Como já é tradição em Campo Grande, o público campo-grandense conta com uma atração a parte no Arraial de Santo Antônio com as apresentações quadrilhas das Associações e Escolas inscritas na 17ª Edição do Arraial de Santo Antônio de Campo Grande nos dias 13, 14 e 15 de junho, a partir das 19h, na Praça do Papa.

Cinco quadrilhas disputam os três primeiros lugares com premiação de R$ 3.500,00, R$ 2.500,00 e R$ 1.500,00. Em sorteio realizado na sede da Sectur nesta segunda-feira (10) ficou instituído que a primeira quadrilha a se apresentar no dia 13 de junho é a Dona Maria, seguida pela Sai de Baixo.
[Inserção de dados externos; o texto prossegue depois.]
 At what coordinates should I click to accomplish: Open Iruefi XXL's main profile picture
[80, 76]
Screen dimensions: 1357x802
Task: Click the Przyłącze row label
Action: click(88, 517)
No dia seguinte, 14 de junho, a Pega Fogo abre o salão, seguida pela Rede Solidária e pela Explosão Aquícola.

Maira Lopes da Silva, representante da quadrilha Pega Fogo, que levou o primeiro lugar no ano passado, acredita ser possível manter a colocação para 2019. “Viemos de cinco vitórias consecutivas e estamos preparados pra mais uma, queremos ser hexa. Acostumamos com a vitória e não vamos largar dela, tem muitas escolas boas mas acreditamos no nosso potencial”.

O sábado fica reservado para apresentação das finalistas e da tradicionalíssima quadrilha Pé de Moleque, do CCI Vovó Ziza – Centro de Convivência do Idoso.

O CCI Vovó Ziza mantêm a tradição mas com uma grande novidade: eles não só se apresentam, como vinham fazendo há anos, mas também recebem o grande prêmio hours concours, título dado aquele que já é campeão mesmo estando “fora da competição”.

Para a coordenadora do Vovó Ziza, Maria Lúcia Alencar é uma alegria ter o trabalho reconhecido. Ela conta que a Pé de Moleque tem 12 anos de existência e a mesma professora desde sempre, Sonia Maria Ruas Rollon. “Sempre trabalhamos em cima de um tema, temos uma encenação antes. É realmente um espetáculo muito bonito de se ver”, comentou.

Sonia Rollon diz que para esta edição preparou uma surpresa para a apresentação e mistura o teatro com a dança. “Depois da atuação dos nossos dançarinos teremos uma dança coreografada e só após estes dois momentos é que a quadrilha tradicional começa”, pontua a coreógrafa, que atribui justamente à estas inovações o sucesso da Pé de Moleque.